I’m guessing that because your mom isn’t home very much, your impending departure might be hitting her even harder. Any chance she can take some time from work or travel to spend more time with you in the next few months?
@rosered55 We’re doing a family vacation in June…
Good idea – you should ask your mom if the two of you can go on some kind of mini vacation this summer, just you guys for a few days. You don’t have to go someplace far away or expensive. She would probably LOVE that.
@intparent I have, but it’s difficult because of her work and vacation time. I’ve suggested Portland, Southern Utah, Glacier NP, the Alvord Desert, McCall… she just doesn’t have the time or interest.
Well… then she can’t gripe too much about not having time with you when you leave for school, I guess. If you haven’t suggested it lately (like in the past few months), you could bring it up again. I know my youngest kid’s last year, I turned down a work project that I knew would be very intense because I wanted to spend time with her. I was lucky I had the flexibility to do that, and might not have turned it down at a different time. Just saying that your mom’s perspective might have shifted a bit if you haven’t asked lately.
Just guessing here… but maybe she’s concerned that you might have a serious boyfriend (that she might be imagining, as she starts to picture you now as more of a grown up)?
@colorado_mom wouldn’t that be nice if it were true? But no. Part of the reason I haven’t really dated is because of how nosy and overbearing she can be. You might be right about the imagination part though.
Did you actually pick a school yet?
@Trisherella not yet, as I don’t have all my acceptances/rejections back yet. But that’s kind of irrelevant, considering the closest school I applied to is a 7-hour drive. I’ve also been accepted to Colorado School of Mines (direct flight) and Syracuse (two layovers). I’m waiting on BU, Yale, Harvard, MIT, Dartmouth, and Princeton (legacy). Obviously, all of these are very far from Idaho.
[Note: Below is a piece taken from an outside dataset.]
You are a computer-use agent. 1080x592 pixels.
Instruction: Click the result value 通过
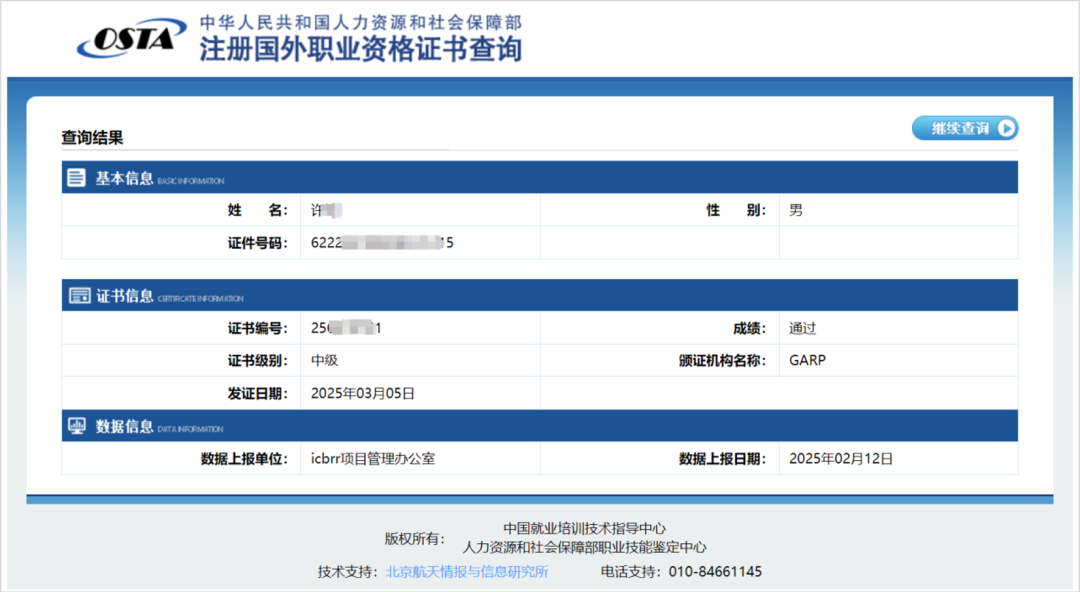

I know I may not get to any of them, but my application was competitive and I do have a chance.
Just want to throw into the mix that many schools have rolling admissions, and it might not be bad to have an option that is at least somewhat closer. Having gone to a school that was a 7-hour drive, I can tell you for sure you won’t be getting home much, even when you might like to. One concern your parents probably have is that if you go that far away to school, you may never return. (Which of course is fine, you should do what you need to for your own goals.) But that may be part of what they are feeling now.
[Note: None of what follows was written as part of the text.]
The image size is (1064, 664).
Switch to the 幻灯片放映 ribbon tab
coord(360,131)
@Trisherella that’s a great idea, but none of the schools close to me are a good fit. My town isn’t like Boston; there are 2 four-year colleges within commuting distance. If you bump the drive time up to 4 hours, then there are 4. None of them are a good fit for me.
My ideas on what can make a good fit have changed over time. Sometimes we’re surprised at the reality of an anticipated experience compared to what we imagined it would be like.
When my son was considering where to go last year, there were several that were across the country and/or a plane ride away. Some were great fits, and we were fine with him going to any of those. In the end, though, he chose a school that was only a couple hour drive away. Distance from home did end up being a big factor for him, and we hadn’t necessarily anticipated that. It was his choice. And he does enjoy coming home once a month or so, to get a mental break from college (and to enjoy some home cooking!)
I’m just sharing our experience, not trying to project it onto you. There are PLENTY of people who go great distances from home, and they absolutely love it.
It’s hard to know exactly how you’ll feel when it comes time to make the final decision. I have determined that selectiveness of a college is not necessarily a huge factor in whether or not a school is a fit. (although our son did end up going to the most selective college in the state) My niece ended up going to a very non-selective school, applied herself diligently, and got into several medical schools with no problems. So I wouldn’t overly weight the selectivity aspect.